> [Collected data]:
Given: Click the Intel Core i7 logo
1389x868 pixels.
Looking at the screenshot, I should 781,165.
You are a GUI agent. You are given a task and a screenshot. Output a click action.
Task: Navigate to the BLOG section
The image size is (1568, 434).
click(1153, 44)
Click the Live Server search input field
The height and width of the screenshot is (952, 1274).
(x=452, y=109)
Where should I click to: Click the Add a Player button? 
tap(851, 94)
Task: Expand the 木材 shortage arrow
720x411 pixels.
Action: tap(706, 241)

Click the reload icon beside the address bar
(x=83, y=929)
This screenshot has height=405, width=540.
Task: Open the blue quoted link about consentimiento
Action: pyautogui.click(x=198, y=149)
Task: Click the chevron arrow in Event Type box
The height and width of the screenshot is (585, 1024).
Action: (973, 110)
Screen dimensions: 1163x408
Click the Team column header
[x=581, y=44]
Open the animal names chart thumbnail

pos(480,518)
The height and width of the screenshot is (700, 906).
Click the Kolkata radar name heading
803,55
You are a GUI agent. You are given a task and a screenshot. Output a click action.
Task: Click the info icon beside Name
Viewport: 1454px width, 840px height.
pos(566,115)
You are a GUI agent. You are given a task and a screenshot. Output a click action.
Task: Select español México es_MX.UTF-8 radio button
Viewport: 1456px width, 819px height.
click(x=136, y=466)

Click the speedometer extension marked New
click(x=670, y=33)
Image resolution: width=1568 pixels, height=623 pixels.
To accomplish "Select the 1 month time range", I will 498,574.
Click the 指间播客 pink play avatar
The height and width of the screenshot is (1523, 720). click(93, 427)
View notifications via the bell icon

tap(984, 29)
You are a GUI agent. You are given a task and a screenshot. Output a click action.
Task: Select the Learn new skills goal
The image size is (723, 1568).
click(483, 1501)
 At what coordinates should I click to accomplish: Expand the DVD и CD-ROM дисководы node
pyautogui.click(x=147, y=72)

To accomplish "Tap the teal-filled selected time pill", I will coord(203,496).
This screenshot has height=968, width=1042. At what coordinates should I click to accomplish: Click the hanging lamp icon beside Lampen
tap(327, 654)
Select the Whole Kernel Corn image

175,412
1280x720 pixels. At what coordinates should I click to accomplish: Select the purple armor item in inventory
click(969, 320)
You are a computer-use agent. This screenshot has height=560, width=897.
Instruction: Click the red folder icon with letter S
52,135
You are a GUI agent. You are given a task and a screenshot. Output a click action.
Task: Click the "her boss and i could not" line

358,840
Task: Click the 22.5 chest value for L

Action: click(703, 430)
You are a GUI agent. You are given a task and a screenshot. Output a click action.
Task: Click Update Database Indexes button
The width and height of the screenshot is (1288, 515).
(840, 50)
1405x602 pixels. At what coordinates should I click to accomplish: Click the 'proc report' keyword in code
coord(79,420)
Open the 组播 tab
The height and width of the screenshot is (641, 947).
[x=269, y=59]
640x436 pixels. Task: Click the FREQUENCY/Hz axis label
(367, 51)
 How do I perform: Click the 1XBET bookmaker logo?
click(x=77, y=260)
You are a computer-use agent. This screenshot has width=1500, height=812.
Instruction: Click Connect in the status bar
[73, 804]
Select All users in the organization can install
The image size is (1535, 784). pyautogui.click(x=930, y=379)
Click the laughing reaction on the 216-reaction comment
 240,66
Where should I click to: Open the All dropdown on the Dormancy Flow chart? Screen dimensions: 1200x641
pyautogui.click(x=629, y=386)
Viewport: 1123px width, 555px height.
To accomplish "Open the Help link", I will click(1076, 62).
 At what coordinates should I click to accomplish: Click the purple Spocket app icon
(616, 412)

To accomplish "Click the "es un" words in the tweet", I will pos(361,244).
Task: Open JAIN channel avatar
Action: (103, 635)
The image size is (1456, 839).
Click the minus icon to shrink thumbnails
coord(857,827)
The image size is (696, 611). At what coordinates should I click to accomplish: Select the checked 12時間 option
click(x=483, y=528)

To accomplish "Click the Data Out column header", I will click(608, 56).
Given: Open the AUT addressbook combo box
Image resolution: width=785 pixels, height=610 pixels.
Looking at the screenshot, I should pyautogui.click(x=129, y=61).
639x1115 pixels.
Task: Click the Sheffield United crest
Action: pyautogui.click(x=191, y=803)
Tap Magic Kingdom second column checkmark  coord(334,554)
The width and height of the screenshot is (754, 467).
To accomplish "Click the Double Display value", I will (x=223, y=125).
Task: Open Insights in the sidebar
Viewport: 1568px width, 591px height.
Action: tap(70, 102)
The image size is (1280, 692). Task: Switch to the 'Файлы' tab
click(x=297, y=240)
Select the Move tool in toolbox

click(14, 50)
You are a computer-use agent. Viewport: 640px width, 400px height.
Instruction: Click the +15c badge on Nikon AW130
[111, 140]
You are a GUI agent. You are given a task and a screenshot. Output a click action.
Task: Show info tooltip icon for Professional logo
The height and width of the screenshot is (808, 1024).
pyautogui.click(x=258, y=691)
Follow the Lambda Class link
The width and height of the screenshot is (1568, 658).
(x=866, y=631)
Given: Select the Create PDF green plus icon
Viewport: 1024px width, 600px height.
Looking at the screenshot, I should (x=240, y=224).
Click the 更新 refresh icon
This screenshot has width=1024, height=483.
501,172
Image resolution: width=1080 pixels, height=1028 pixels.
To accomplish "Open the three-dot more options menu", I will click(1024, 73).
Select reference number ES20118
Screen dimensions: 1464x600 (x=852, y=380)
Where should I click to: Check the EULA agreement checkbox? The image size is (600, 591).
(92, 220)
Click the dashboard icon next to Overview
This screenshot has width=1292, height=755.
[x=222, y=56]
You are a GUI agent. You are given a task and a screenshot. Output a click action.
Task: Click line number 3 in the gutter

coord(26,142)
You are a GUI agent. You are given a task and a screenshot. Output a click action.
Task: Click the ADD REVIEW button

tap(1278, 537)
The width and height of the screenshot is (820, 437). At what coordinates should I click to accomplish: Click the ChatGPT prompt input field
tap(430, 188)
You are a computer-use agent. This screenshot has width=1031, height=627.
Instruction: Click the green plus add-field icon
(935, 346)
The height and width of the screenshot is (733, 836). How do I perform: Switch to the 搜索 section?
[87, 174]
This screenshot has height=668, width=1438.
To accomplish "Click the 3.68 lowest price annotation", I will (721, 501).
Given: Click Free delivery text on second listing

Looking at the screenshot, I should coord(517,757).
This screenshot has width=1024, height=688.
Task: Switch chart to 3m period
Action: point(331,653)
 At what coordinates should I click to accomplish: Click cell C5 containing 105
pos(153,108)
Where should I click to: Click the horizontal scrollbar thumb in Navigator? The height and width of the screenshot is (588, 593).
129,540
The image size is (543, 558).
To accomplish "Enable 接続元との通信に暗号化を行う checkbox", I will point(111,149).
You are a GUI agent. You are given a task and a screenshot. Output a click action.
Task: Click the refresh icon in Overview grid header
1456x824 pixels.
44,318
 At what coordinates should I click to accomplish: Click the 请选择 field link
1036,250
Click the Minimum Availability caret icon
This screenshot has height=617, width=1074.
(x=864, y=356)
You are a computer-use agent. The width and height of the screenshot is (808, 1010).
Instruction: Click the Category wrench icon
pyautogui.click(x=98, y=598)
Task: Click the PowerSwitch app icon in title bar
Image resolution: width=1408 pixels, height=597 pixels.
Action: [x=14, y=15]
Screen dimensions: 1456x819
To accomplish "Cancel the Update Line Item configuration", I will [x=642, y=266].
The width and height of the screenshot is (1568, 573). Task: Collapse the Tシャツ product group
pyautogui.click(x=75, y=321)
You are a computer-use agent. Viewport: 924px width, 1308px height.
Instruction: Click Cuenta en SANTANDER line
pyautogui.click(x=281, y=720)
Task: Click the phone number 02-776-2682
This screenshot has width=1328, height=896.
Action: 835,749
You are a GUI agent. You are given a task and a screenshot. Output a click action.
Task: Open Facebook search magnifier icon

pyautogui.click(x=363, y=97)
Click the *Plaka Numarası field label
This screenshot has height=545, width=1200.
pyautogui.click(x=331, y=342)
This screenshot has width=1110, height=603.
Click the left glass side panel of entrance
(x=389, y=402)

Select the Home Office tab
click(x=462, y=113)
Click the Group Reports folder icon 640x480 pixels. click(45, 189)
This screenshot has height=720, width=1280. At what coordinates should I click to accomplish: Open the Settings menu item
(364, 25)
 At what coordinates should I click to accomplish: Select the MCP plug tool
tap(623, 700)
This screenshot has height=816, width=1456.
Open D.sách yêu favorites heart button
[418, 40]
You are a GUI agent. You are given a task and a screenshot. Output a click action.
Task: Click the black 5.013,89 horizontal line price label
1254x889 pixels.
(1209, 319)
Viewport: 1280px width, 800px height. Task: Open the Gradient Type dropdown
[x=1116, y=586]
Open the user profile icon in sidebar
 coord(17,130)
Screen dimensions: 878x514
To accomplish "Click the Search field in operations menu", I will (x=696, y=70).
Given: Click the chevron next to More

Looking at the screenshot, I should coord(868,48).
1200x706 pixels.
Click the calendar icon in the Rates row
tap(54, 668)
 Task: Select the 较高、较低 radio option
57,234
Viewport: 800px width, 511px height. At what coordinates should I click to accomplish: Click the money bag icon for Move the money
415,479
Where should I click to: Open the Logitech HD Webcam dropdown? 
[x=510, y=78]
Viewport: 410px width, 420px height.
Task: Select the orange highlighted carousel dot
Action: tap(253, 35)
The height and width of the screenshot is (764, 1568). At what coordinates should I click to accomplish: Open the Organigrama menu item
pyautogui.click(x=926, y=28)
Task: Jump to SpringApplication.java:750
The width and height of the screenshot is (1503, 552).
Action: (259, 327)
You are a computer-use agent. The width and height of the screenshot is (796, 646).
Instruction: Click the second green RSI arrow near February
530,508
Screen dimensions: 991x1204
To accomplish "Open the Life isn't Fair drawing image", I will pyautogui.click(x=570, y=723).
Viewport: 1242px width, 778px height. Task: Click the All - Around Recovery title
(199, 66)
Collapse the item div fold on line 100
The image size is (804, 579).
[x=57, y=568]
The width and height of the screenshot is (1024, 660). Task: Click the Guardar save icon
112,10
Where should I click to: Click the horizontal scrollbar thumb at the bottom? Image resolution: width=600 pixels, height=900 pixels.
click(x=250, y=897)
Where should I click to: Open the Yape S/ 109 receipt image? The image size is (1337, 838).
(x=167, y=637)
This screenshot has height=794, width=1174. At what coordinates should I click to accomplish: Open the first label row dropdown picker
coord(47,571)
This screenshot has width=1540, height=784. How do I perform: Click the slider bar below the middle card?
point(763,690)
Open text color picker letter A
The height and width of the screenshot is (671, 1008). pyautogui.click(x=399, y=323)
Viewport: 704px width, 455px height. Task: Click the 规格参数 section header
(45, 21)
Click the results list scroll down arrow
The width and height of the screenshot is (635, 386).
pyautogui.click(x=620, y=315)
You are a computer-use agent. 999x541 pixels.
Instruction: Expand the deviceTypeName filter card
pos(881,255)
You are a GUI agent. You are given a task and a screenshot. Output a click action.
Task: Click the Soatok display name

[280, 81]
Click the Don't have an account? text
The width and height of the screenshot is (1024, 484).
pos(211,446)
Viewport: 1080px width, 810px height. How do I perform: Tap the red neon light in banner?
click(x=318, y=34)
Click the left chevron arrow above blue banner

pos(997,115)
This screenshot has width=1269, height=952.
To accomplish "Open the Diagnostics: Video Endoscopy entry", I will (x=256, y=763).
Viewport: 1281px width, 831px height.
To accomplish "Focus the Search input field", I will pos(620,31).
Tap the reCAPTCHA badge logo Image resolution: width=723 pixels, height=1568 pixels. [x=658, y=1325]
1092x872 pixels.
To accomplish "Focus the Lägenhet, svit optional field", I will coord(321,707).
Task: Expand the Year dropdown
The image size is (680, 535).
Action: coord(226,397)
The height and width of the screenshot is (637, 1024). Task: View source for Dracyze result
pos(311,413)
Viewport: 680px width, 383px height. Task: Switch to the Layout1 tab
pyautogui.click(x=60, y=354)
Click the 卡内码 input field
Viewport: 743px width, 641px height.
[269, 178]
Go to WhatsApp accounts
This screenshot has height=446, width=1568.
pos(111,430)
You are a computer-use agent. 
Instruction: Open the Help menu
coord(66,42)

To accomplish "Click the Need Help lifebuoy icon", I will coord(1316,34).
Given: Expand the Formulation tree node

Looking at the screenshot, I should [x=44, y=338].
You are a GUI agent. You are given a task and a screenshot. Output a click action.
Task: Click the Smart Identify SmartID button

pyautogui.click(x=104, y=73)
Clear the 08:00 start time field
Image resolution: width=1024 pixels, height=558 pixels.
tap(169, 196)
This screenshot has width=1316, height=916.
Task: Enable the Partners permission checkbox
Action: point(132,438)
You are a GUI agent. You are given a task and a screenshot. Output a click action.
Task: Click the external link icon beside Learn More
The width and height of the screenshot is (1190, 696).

> [PROBLEM REQUIREMENTS]: Find each line in the records holding the string "info" and show it.

> [OUTPUT OF THE TASK]:
Task: Click the info icon beside Name
Task: Show info tooltip icon for Professional logo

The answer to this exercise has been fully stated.